Determine the COP of a heat pump that supplies energy to a house at a rate of \(8000 \mathrm{kJ} / \mathrm{h}\) for each \(\mathrm{kW}\) of electric power it draws. Also, determine the rate of energy absorption from the outdoor air.

Short answer

Answer: The Coefficient of Performance (COP) of the heat pump is 2.22 and the rate of energy absorption from the outdoor air is 1.22 kW.

Step-by-step solution

Convert energy rate to standard units

The energy rate at which the heat pump supplies energy to the house is given as 8000 kJ/h. We need to convert this to standard SI units, which are J/s or W (watts). To do this, we'll use the conversion factors: 1 hour = 3600 seconds (s) 1 kJ = 1000 J So, the energy rate in watts is: \(Q_{out} = \frac{8000 \mathrm{kJ}}{\mathrm{h}} \cdot \frac{1000 \mathrm{J}}{1 \mathrm{kJ}} \cdot \frac{1 \mathrm{h}}{3600 \mathrm{s}} = 2.22\overline{2} \mathrm{ kW}\)

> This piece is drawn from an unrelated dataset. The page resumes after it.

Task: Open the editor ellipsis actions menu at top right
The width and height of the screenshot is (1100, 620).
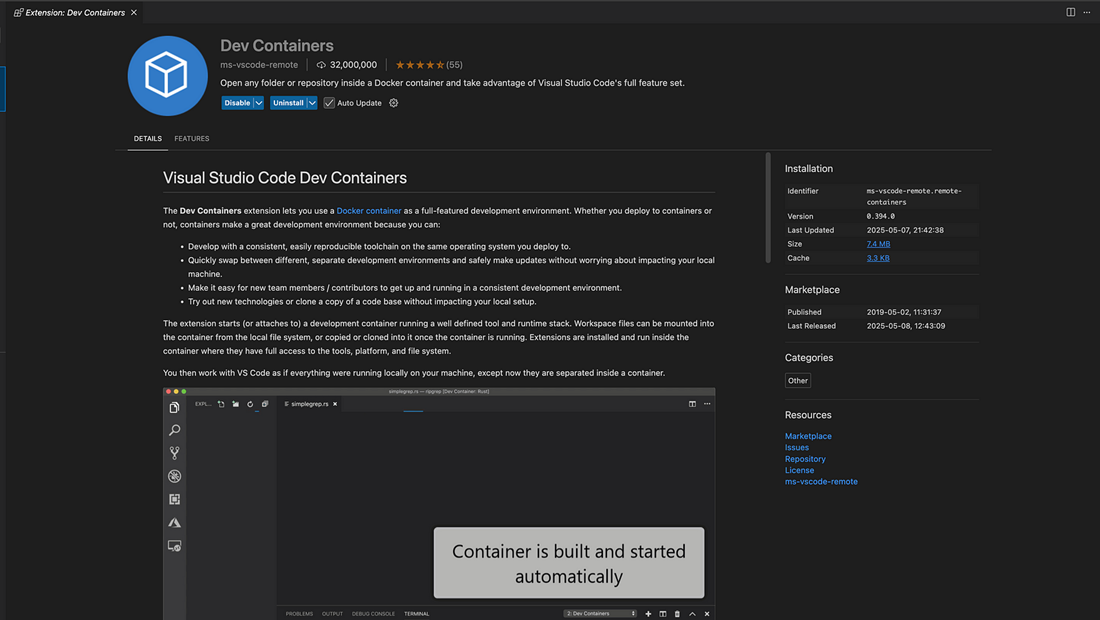Action: pyautogui.click(x=1086, y=11)
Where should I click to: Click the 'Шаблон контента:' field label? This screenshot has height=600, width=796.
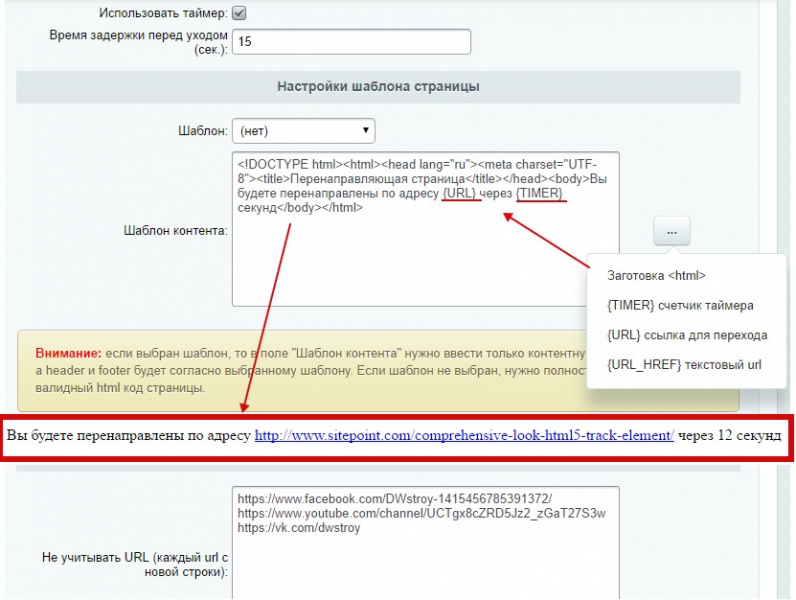click(175, 231)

Calculate the COP of the heat pump

Now we can calculate the COP of the heat pump using the given energy rate and the electrical power input: \(\text{COP} = \frac{Q_{out}}{W_{in}}\) Given that the heat pump supplies energy to the house at a rate of 2.22 \(\mathrm{kW}\) for each \(\mathrm{kW}\) of electric power it draws, we have: \(\text{COP} = \frac{2.22 \mathrm{kW}}{1 \mathrm{kW}} = 2.22\) So, the COP of the heat pump is 2.22.

Calculate the rate of energy absorption from the outdoor air

Recall that the heat pump's COP is the ratio of the heat output (Q_out) to the power input (W_in), and the heat pump absorbs energy from the air at a rate of (Q_abs). We can rearrange the COP equation to solve for the rate of energy absorption from the outdoor air: \(Q_{abs} = Q_{out} - W_{in}\) Now we can calculate the rate of energy absorption from the air: \(Q_{abs} = 2.22\overline{2} \mathrm{kW} - 1 \mathrm{kW} = 1.22\overline{2} \mathrm{kW}\) The rate of energy absorption from the outdoor air is 1.22 \(\mathrm{kW}\). In summary, the COP of the heat pump is 2.22, and the rate of energy absorption from the outdoor air is 1.22 \(\mathrm{kW}\).